Relevant legislative framework and other instruments

The Public Sector Act

  1. [20]
    Mr Moran was found liable for discipline by Mr Brown under s 91(1)(h) of the PS Act. It relevantly provides:
  1. 91Grounds for Discipline
  1. (1)
    A public sector employee's chief executive may discipline the employee if the chief executive is reasonably satisfied the employee has

  1. (h)
    contravened, without reasonable excuse, a relevant standard of conduct in a way that is sufficiently serious to warrant disciplinary action.

  1. (5)
    In this section

'relevant standard of conduct' —

  1. (a)
    for a public sector employee, means —
  1. (i)
    for a standard of conduct applying to the employee under an approved code of conduct under the Public Sector Ethics Act 1994; or
  2. (ii)
    a standard of conduct, if any, applying to the employee under an approved standard of practice under the Public Sector Ethics Act 1994; and

The Discipline Directive

  1. [21]
    The Discipline Directive[5] sets out the procedural steps for the requirements to commence a discipline process, a show cause process, disciplinary findings, and disciplinary action, and the relevant considerations for the decision-maker. Clause 9.4 of the Directive sets out:
  1. 9.4Decision on grounds (disciplinary finding)
  1. a.The chief executive must review all relevant material, including any submissions from the employee, and make a decision on the disciplinary finding on the balance of probabilities
  2. b.the chief executive must advise the employee of the chief executive's finding in relation to each allegation included in the show cause notice on disciplinary finding
  3. c.for each finding in clause 9.4(a), the chief executive must clearly explain their finding of fact on the balance of probabilities, including the evidence relied on to reach the finding, and state if the disciplinary ground to which the allegation was applied has been established

Was the decision to substantiate each allegation on the balance of probabilities fair and reasonable?

  1. [22]
    It is relevant to my decision whether the evidence relied upon by Mr Brown supports the allegations to the required standard. Mr Moran argues his positive intent in relation to allegation one, the lack of eyewitness evidence for allegations two and three, and the generalised nature of the witness statements for allegation three, means that standard could not have been met.
  1. [23]
    It is well settled and reflected in the Discipline Directive that while the standard of proof does not alter from case to case, the strength of evidence required to meet the standard does vary, as described in Briginshaw.[6]
  1. [24]
    In Perry v State of Queensland, McLennan IC summarised the Briginshaw principle as follows (citations omitted):[7]
  1. [46]
    In civil matters, the standard of proof is the balance of probabilities. The relevance of Briginshaw is that their Honours found that the strength of evidence required to satisfy that standard of proof is not fixed. As explained by Dixon J in Briginshaw:

… it is enough that the affirmative of an allegation is made out to the reasonable satisfaction of the tribunal. But reasonable satisfaction is not a state of mind that is attained or established independently of the nature and consequence of the fact or facts to be proved. The seriousness of an allegation made, the inherent unlikelihood of an occurrence of a given description, or the gravity of the consequences flowing from a particular finding are considerations which must affect the answer to the question whether the issue has been proved to the reasonable satisfaction of the tribunal. In such matters "reasonable satisfaction" should not be produced by inexact proofs, indefinite testimony, or indirect inferences…

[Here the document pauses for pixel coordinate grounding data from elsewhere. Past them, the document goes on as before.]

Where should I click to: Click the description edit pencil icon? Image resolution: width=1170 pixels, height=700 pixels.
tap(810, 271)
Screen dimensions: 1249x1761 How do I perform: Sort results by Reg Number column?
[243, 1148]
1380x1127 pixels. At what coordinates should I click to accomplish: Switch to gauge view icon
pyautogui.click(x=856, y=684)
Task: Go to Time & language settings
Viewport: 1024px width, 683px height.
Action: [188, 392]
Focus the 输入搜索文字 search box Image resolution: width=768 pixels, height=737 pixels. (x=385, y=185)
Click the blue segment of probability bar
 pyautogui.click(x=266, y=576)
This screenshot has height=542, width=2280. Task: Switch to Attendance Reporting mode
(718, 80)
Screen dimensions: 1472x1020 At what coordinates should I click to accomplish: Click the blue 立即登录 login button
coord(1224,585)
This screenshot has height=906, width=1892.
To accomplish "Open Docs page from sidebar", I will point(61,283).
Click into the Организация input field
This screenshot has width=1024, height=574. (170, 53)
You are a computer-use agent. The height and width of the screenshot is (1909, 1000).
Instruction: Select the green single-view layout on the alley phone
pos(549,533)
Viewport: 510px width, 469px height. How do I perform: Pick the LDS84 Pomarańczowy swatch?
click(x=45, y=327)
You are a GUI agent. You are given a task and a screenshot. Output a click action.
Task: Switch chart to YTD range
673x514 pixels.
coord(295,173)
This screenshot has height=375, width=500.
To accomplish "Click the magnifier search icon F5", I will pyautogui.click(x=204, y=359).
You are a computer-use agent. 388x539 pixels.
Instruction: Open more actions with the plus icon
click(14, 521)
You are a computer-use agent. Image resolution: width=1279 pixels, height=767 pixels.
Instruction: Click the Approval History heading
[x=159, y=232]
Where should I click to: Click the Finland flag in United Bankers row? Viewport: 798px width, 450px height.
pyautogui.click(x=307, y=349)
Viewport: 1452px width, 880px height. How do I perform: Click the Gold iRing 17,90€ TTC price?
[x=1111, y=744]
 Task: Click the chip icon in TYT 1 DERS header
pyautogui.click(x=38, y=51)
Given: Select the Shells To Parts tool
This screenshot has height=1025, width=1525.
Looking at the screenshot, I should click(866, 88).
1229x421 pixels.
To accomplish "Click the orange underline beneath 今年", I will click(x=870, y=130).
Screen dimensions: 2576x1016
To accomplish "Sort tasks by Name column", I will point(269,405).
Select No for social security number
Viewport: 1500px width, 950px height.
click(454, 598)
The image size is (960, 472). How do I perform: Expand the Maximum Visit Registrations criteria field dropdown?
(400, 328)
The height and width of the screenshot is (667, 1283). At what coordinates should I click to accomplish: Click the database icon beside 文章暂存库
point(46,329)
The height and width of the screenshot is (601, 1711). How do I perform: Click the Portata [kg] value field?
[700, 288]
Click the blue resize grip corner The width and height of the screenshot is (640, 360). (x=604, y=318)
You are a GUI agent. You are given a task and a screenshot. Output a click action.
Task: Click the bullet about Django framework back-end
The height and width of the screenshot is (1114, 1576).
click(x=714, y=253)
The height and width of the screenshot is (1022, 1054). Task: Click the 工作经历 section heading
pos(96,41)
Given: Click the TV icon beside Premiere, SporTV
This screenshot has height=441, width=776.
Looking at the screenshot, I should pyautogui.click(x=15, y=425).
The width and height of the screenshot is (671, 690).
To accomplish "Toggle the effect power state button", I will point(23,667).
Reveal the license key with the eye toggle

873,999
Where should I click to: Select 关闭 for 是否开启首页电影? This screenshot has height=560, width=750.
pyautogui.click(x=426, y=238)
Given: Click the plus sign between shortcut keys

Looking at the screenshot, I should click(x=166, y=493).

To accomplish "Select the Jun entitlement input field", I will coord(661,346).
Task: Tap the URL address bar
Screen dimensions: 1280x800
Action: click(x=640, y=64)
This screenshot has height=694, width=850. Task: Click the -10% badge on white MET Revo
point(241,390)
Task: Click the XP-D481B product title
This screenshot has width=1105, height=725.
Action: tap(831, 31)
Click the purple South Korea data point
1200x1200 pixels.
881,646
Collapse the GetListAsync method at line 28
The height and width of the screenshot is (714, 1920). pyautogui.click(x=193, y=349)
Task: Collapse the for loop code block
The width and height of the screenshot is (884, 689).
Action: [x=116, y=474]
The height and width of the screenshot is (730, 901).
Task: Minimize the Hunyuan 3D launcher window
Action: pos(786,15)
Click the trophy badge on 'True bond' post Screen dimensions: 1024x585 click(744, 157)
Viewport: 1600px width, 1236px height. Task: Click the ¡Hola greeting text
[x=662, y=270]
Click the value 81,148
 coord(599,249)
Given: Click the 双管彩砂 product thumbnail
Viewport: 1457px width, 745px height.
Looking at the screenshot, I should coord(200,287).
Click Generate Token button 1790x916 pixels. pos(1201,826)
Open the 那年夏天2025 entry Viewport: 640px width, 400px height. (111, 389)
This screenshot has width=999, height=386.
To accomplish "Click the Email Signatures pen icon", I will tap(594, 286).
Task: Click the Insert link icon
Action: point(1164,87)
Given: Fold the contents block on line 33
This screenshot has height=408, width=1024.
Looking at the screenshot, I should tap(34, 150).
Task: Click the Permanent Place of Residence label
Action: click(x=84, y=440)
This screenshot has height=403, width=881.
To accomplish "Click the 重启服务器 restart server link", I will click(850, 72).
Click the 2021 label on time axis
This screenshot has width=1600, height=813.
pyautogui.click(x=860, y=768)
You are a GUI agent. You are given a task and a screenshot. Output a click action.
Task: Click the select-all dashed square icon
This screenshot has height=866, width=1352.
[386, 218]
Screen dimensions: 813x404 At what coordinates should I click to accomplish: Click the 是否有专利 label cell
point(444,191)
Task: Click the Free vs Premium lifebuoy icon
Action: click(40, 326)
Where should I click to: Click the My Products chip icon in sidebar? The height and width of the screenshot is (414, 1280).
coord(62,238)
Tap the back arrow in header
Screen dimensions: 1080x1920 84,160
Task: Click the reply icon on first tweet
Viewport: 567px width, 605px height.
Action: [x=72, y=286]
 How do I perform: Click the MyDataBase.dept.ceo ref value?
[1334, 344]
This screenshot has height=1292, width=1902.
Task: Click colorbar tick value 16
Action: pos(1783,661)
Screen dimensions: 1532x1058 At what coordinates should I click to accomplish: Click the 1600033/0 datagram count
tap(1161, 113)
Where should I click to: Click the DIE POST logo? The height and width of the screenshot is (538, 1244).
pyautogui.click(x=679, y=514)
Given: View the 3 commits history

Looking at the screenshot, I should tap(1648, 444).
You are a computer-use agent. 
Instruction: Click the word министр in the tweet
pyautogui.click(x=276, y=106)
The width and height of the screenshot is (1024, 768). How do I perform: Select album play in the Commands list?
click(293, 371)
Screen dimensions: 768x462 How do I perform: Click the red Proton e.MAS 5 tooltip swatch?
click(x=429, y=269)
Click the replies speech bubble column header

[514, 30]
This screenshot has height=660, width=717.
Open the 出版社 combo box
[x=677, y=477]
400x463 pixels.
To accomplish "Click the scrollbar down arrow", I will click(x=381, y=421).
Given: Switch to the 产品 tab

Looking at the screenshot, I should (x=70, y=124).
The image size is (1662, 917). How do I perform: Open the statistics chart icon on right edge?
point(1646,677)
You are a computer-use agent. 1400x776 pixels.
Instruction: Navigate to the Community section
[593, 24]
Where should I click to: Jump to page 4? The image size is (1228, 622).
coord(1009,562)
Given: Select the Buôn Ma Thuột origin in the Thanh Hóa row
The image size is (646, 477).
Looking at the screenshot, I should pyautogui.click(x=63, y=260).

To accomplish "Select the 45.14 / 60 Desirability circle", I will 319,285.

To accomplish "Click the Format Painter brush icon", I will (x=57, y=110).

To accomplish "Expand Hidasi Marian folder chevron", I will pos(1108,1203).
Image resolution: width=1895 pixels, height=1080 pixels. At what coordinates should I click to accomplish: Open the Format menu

[The] nature of the issue necessarily affects the process by which reasonable satisfaction is attained.

  1. [25]
    In the decision letter, Mr Brown sets out for each allegation a summary of Mr Moran's response, Mr Brown's findings, and the basis for the findings he makes. For each allegation, Mr Brown considers Mr Moran's response, and the findings contained within the investigation report, including statements made by Mr Moran, Mr Drew, and three of their colleagues: Mr Ward, Mr Dean, and Mr Bombala.[8]

Allegation One

  1. [26]
    The decision-letter sets out allegation one as follows:

On or around 11 September 2023, it is alleged that at the start of your shift in the caged area at Gold Coast University Hospital, you made inappropriate physical contact with Mr Mark Drew, by approaching him from behind and using his two hands to reach around and grab his chest.

  1. [27]
    Mr Moran does not deny that he did approach Mr Drew from behind using two hands to grab his chest. However, Mr Moran denies that the interaction was of a deliberate, sexual nature.
  1. [28]
    Mr Moran describes what happened as a 'brief hug with a little bit of a squeeze, just like any other hug...' 'I stopped hugging him and walked away because he didn't say anything.'[9] He submits the hug was given in the context of Mr Moran and Mr Drew having a good friendship at work, and Mr Moran knowing that Mr Drew's mother had recently died.
  1. [29]
    Mr Brown reasoned that regardless of any intent Mr Moran physically touched a colleague without consent and without any regard to the potential internal distress and trauma that may result. Mr Brown further reasoned that Mr Moran's own evidence and that of Mr Drew in the investigation calls into question the assertion of a friendly relationship which would give rise to any touching.
  1. [30]
    I concur with Mr Brown. The conduct is substantiated by Mr Moran's own admission. The context of the behaviour offered as mitigation is then not supported by other evidence he provided in the investigation.
  1. [31]
    Like Mr Brown, I am also struck by Mr Moran's lack of apparent insight or awareness of how inappropriate this behaviour was. In what was purported to be a consoling gesture, he said nothing before or during the 'hug' and then walked away when Mr Drew allegedly said nothing.[10] If neither man spoke, how was Mr Drew to know this was a consoling gesture, and how was Mr Moran to know if Mr Drew felt consoled? This seems unlikely, and indeed Mr Drew states that he did object and was gobsmacked by the behaviour.
  1. [32]
    It is only through the discipline process that Mr Moran claims to have become aware how inappropriate his conduct was, and in his show cause response he offers a classic nonapology that he is "deeply sorry that Mark has taken this hug as inappropriate."[11]
  1. [33]
    Mr Brown determined that details of what Mr Drew said, and the offered apology, were ultimately not relevant to whether or not the conduct occurred. There is no dispute that it did. 
  1. [34]
    I confirm Mr Brown's decision that allegation one is substantiated.

Allegation two

  1. [35]
    The decision letter sets out allegation two as follows:

On or around 13 September 2023, it is alleged that in the caged area at Gold Coast University Hospital, you made inappropriate physical contact with Mr Mark Drew, by twisting his left nipple.

  1. [36]
    Mr Moran denies twisting Mr Drew's nipple and otherwise denies making inappropriate contact. He states he cannot recall what had exactly happened in the interaction with Mr Drew, but he would have remembered twisting his nipple – particularly if he had twisted the nipple with the intention of causing harm. He does submit he may have had interactions with Mr Drew that meant he either touched him because of proximity or inadvertently brushed past him. Mr Moran described incidental contact as being common in the 'cage' area of his workplace, especially as Mr Drew is a large man.
  1. [37]
    Mr Moran states that in relation to this unavoidable and inadvertent physical contact, it wasn't done with any intent to cause harm or hurt, and it was never sexual; just as any inadvertent contact with him by Mr Drew was not taken in that way. He states, "if any of my interactions have caused Mark harm, I am extremely sorry."[12]
  1. [38]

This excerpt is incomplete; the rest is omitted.